2  For years, right wing allies of Trump have organized an intense and pernicious campaign against “woke capitalism.” This campaign, along with Trump’s 2024 election victory, prompted the largest US banks to announce their departure from GFANZ. A subsequent restructuring of GFANZ was then announced.

3  It is absurd to portray Carney— who has largely typified the ‘small c conservatism’ of a central banker— as a radical. Even as his “Tragedy of the Horizon” speech implied that asset prices should better reflect the “externalities” of fossil-fueled economic chaos, Carney was clear that he did not endorse accelerating “the financing of a low carbon economy by adjusting the capital regime for banks and insurers.” (Risk-weighted capital requirements for fossil fuel assets have been recommended by numerous experts and advocates.) Carney’s 2015 speech endorsed a far more modest policy that would merely compel greater disclosure of climate risk. That policy has also been fought aggressively by the fossil fuel industry. Shortly after Trump took office in January, the SEC effectively killed the climate risk disclosure rule finalized during Biden’s presidency.

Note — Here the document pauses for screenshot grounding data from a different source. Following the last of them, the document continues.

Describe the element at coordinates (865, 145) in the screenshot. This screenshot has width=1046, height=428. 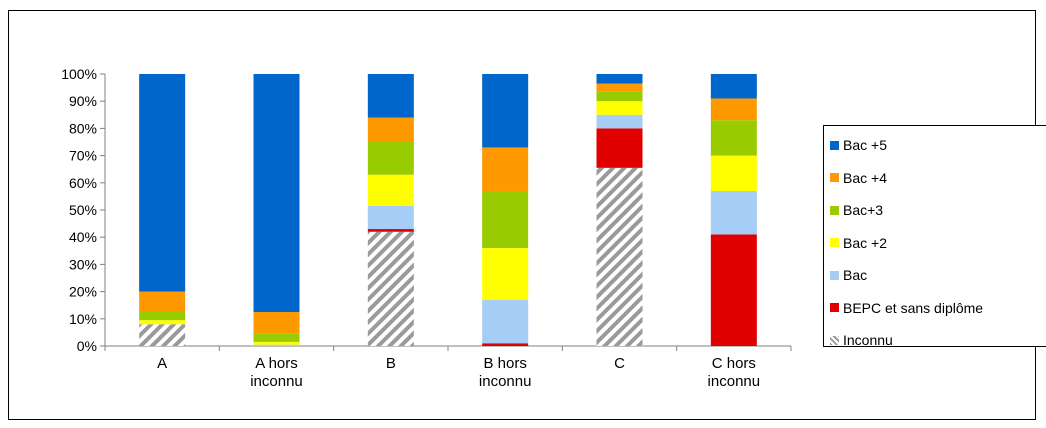
I see `legend-label: Bac +5` at that location.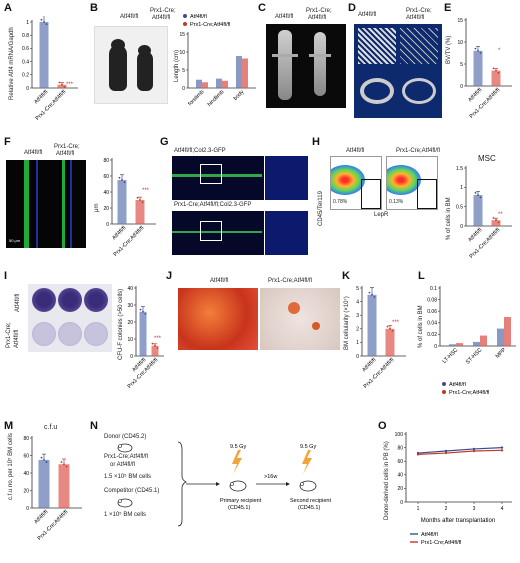 The height and width of the screenshot is (563, 520). I want to click on panel-e-point, so click(494, 68).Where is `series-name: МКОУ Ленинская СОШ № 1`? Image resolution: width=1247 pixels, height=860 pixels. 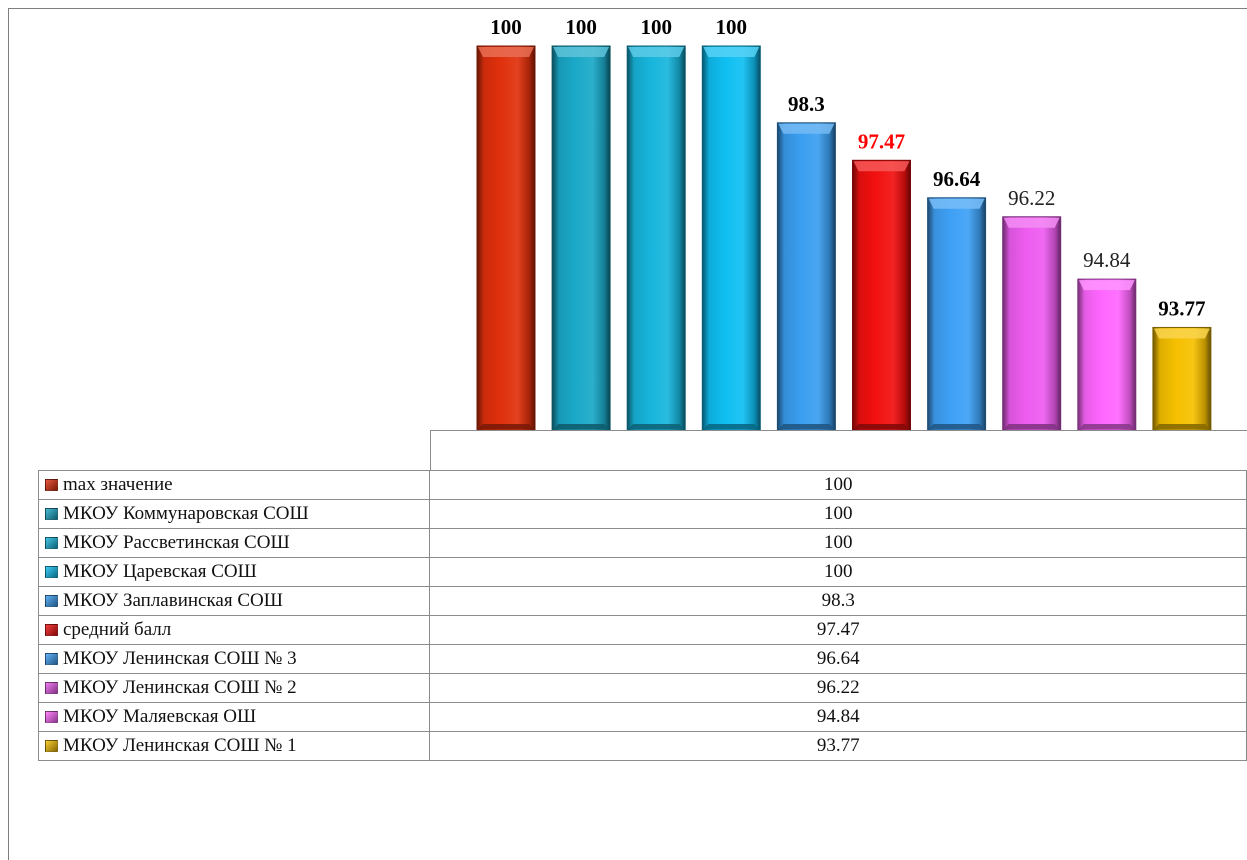 series-name: МКОУ Ленинская СОШ № 1 is located at coordinates (180, 746).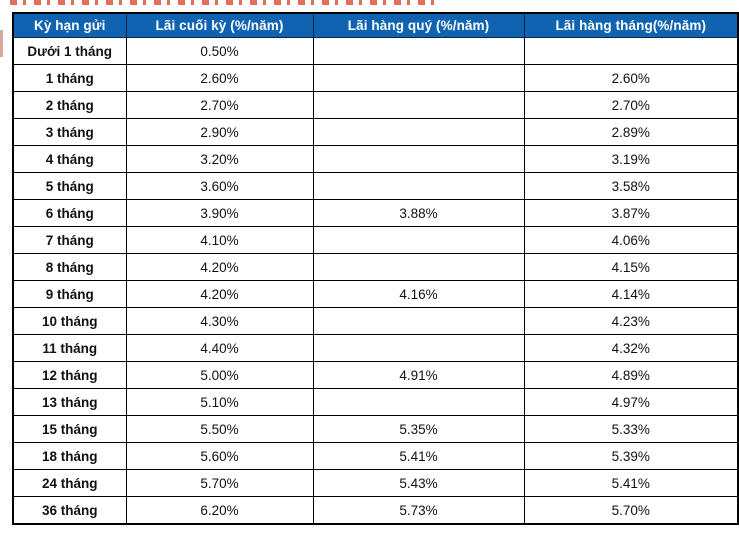 The width and height of the screenshot is (739, 547). I want to click on table-row: 8 tháng 4.20% 4.15%, so click(376, 267).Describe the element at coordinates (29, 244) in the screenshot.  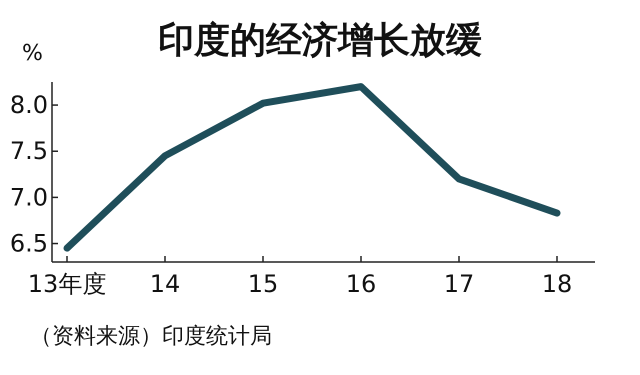
I see `y-tick-label: 6.5` at that location.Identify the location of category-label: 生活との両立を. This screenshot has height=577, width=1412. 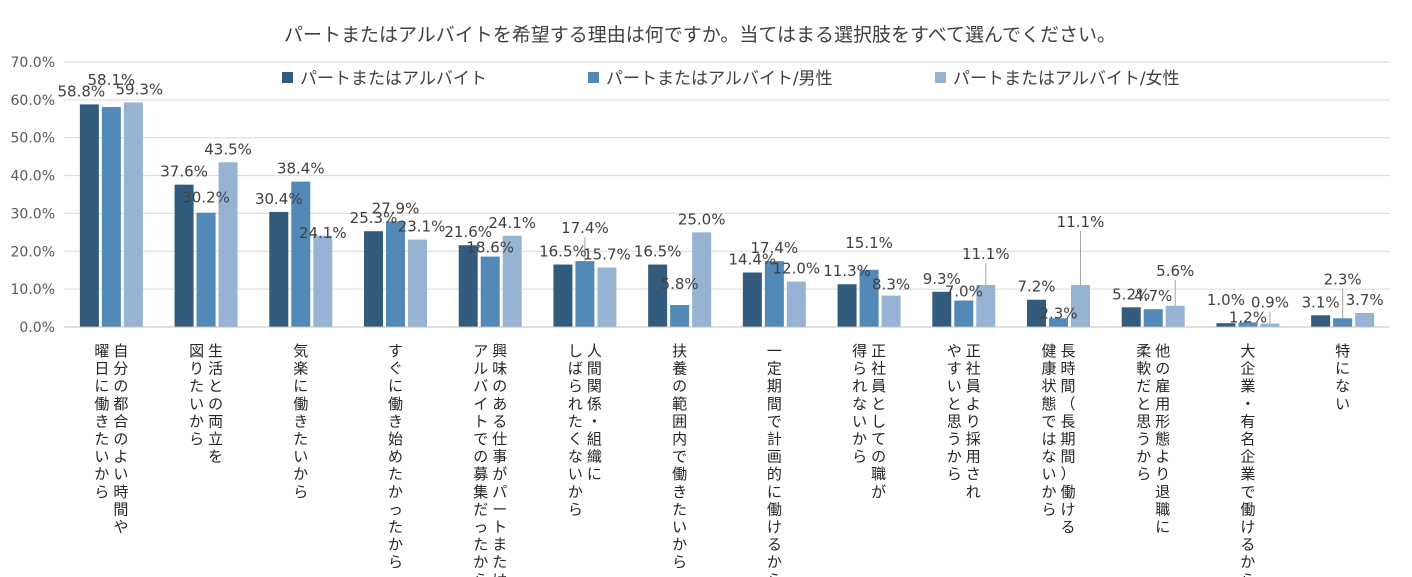
(216, 404).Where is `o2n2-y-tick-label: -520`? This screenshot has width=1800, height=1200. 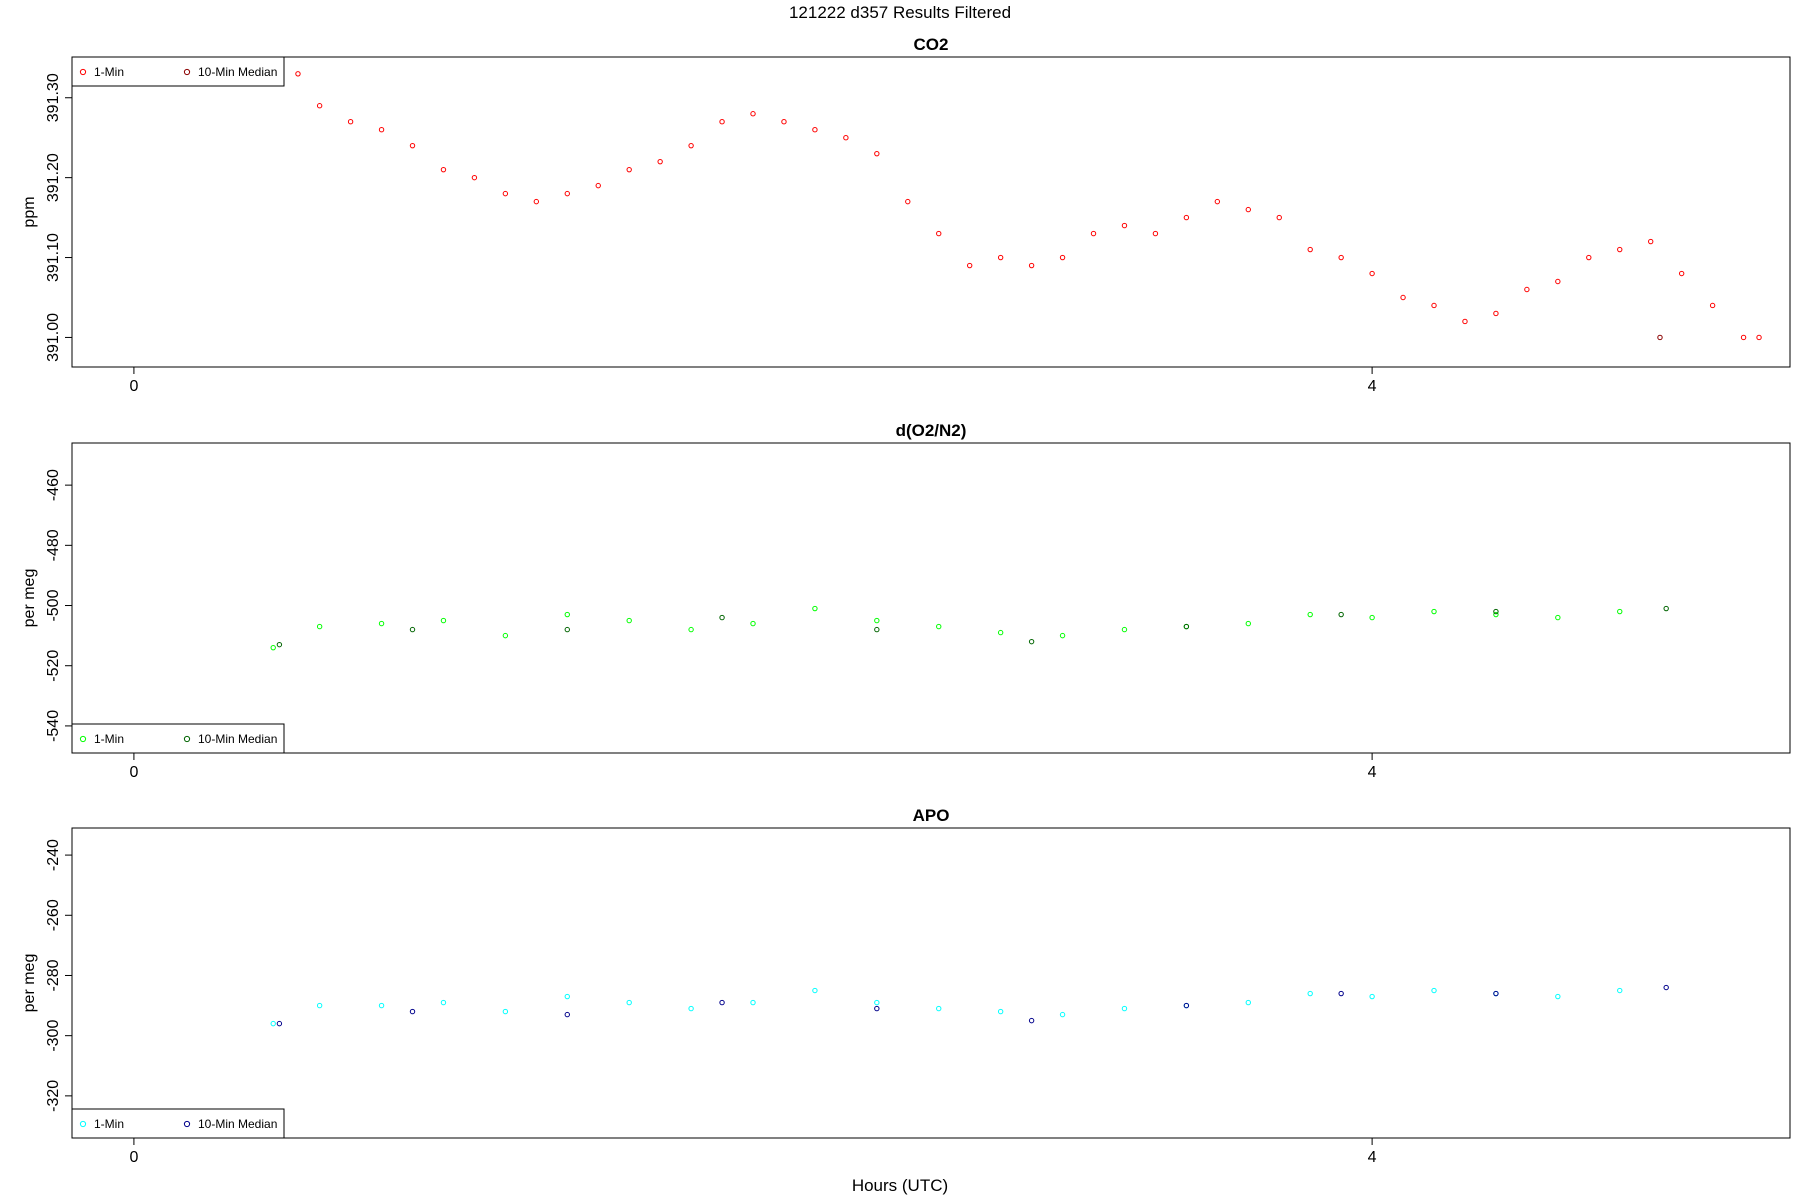 o2n2-y-tick-label: -520 is located at coordinates (54, 666).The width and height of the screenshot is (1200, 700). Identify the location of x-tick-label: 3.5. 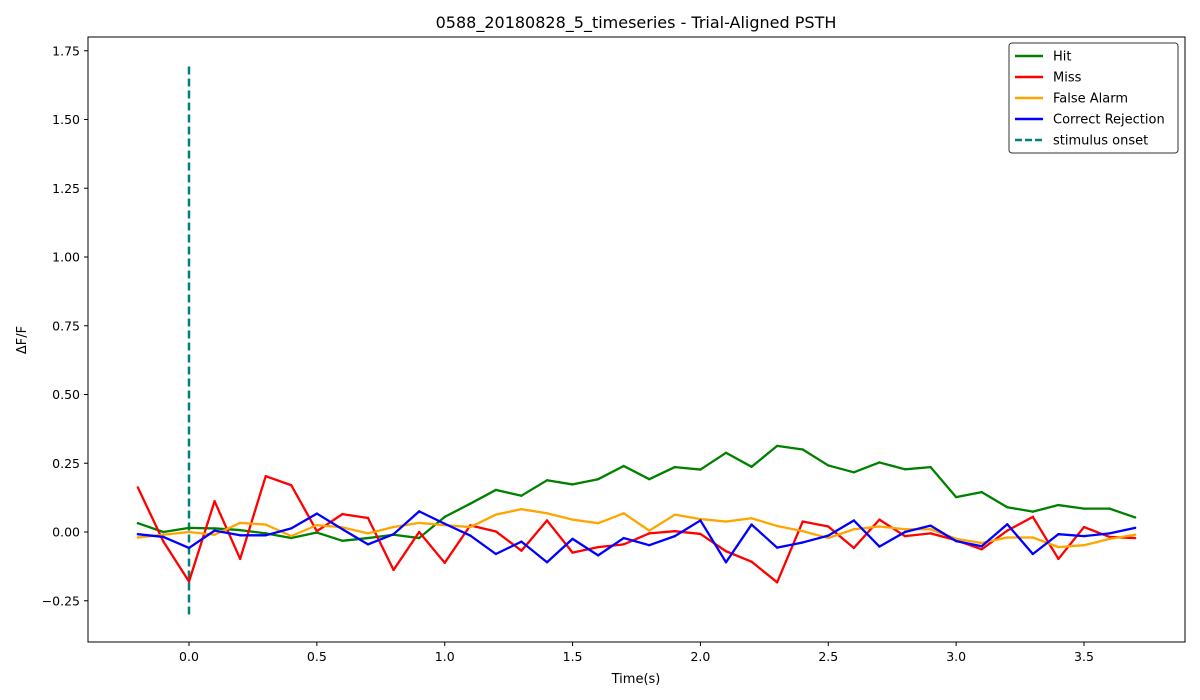
(1084, 656). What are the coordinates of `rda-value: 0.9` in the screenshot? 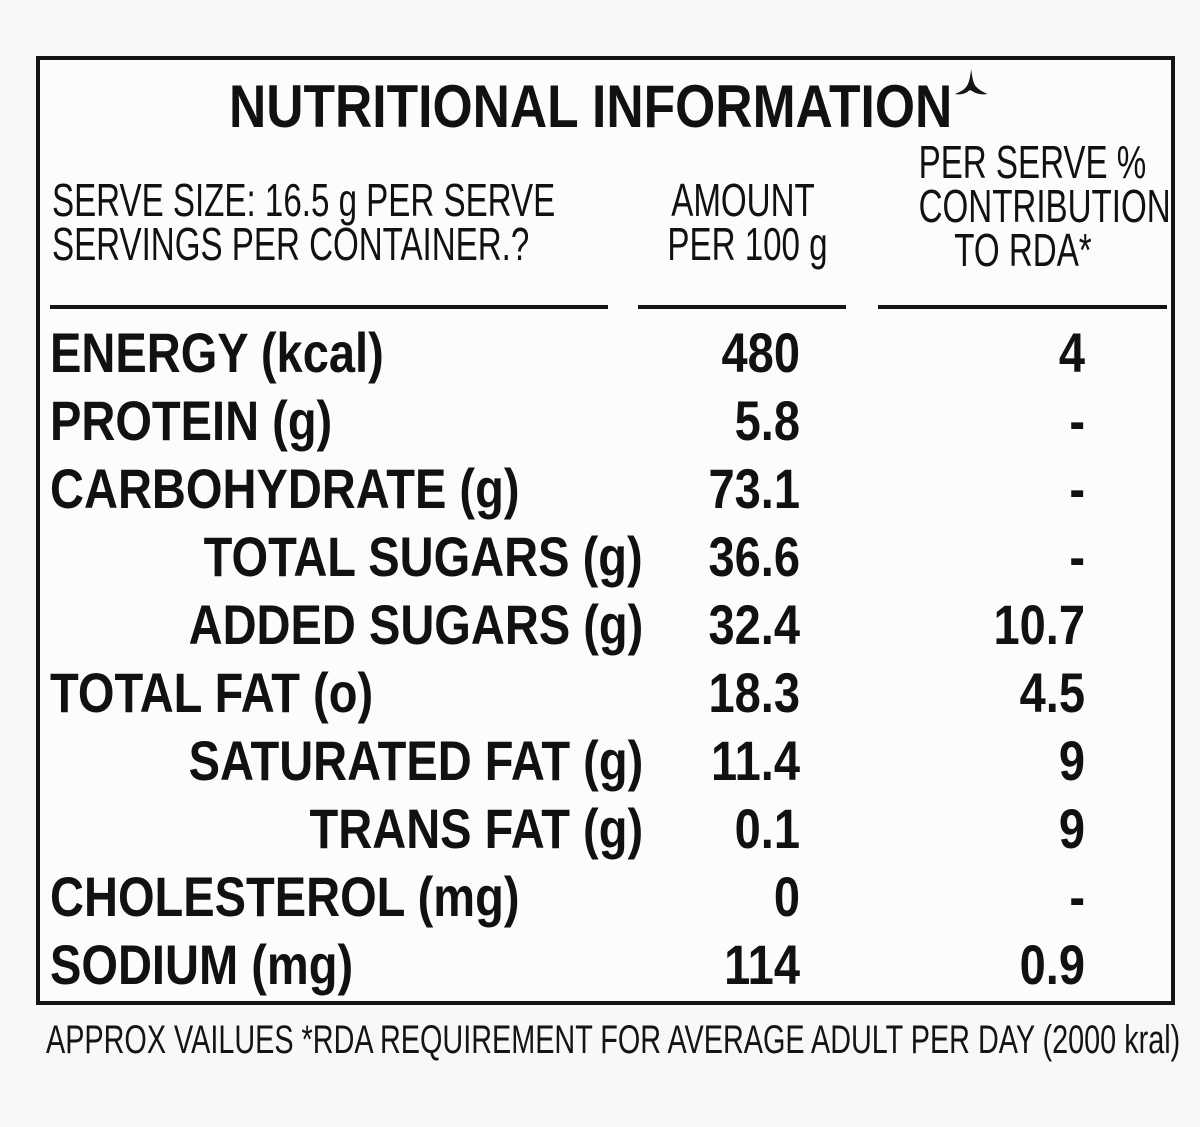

4  It should be noted that the USMCA was already throw into jeopardy by Trump’s actions. It must also be noted that in assessing how Trump’s trade war have broken trust between the three nations, one trade analyst highlighted a quote from Carney stressing that “the old relationship [Canada] had with the United States…is over.” The same analysis highlighted the potential for Canada to diversify its markets through more fossil fuel production, and linked to a letter to Canadian political leaders from Canada’s biggest oil and gas execs and pipeline operators.